Select and copy out every line in the records containing "agent".

START EXERCISE MATERIAL

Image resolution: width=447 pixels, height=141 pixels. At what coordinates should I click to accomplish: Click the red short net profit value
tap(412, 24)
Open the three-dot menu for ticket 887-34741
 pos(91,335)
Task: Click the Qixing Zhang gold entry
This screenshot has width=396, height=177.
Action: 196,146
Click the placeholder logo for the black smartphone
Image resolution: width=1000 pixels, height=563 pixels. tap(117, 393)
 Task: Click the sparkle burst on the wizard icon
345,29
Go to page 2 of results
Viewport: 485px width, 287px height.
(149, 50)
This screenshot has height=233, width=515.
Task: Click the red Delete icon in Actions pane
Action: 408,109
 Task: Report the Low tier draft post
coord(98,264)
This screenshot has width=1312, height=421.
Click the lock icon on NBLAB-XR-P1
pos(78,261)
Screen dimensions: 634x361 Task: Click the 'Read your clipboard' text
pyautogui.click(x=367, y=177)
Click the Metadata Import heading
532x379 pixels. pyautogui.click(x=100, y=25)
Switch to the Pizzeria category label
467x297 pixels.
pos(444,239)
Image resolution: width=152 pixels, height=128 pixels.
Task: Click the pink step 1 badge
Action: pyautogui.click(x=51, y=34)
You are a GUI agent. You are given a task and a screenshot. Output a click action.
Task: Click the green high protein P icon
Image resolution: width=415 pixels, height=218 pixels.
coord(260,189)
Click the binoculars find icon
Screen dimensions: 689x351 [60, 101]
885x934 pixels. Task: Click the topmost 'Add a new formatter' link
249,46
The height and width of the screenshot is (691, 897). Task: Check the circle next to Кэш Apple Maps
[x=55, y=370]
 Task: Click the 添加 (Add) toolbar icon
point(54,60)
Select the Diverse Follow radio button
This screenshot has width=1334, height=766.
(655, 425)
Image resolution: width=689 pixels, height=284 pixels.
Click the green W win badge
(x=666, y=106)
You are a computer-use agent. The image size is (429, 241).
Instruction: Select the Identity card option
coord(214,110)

END EXERCISE MATERIAL

WRITTEN SOLUTION →
You are a GUI agent. You are given a task and a screenshot. Output a click action.
You are a computer-use agent. The image size is (429, 241).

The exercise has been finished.